GitHub

Setting up Idaptive SAML SSO for Bitrise

Published at 2020-09-25

This guide provides step-by-step instructions on setting up Bitrise as a SAML application on Idaptive.

Before you start:

Getting configuration information from Idaptive

  1. Log into Idaptive as an Admin.
  2. Go to Apps, then to Web Apps. Click the Add Web Apps button on the right.
  3. On the Custom tab and select SAML, and click Add. On the Add Web App popup hit Yes. Close the window. You will be automatically directed to the Settings page.

  4. Add Bitrise to the Name and Application ID fields on the Settings page and click Save.

  5. Click Trust on the left menu bar and select the Manual configuration under Identity Provider Configuration.
  6. Click the Signing Certificate dropdown and download the certificate. Open it with a text editor so that you can copy the full content of the certificate.

  7. Insert it in the Certificate text box on the Single Sign On page of Bitrise.
  8. Copy the Single Sign On URL from Trust page of Idaptive. Insert it on the Identity provider sign-on URL field on the Single Sign On page of Bitrise.
  9. While on the Single Sign On page of Bitrise, copy the Single Sign-On URL and click Configure.

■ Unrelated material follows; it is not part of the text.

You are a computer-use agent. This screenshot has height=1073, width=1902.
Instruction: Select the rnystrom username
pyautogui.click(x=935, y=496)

  10. Now let’s head back to Idaptive! Under Service Provider Configuration click Manual Configuration. Type Bitrise in the SP Entity ID / Issuer / Audience and paste the Single Sing-On URL from Bitrise to the Assertion Consumer Service (ACS) URL on Idaptive.

  11. Scroll down to NameID Format and select emailAddress. Click Save.

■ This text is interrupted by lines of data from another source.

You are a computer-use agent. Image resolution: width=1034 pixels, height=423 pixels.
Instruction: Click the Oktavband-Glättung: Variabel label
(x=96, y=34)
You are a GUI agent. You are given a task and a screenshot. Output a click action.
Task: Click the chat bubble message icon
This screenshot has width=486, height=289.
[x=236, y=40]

  12. Go to Permissions and click the Add button. In the Select User, Group, or Role popup, type the user name you want to add to the SAML app. Select it and hit Add. Save your changes. This will change the status of your Bitrise SAML app to Deployed.

  13. Check your inbox for an email from letsconnect@bitrise.io which describes how to access the Organization via SAML. This email contains a Sign In via SSO button and a URL. Click the link or paste the URL to a new window.

  14. You’re directed to the Allow “Organization name” to sign you in page. Click Authorize if you trust the Organization to control your Bitrise account-sign in process. Note that once you click Authorize, you’ll only be able authenticate this account via SAML SSO. Click Don’t allow if the invitation email is from an untrusted source.

  15. If all went well, you should be landing on our Bitrise Dashboard.

If you click Account settings and select the Single Sign-On tab from the left menu, you should see SAML SSO is enabled for your Organization. Once all Organization members have authorized their SAML SSO connection, you can enforce SAML SSO on the whole organization with a simple toggle.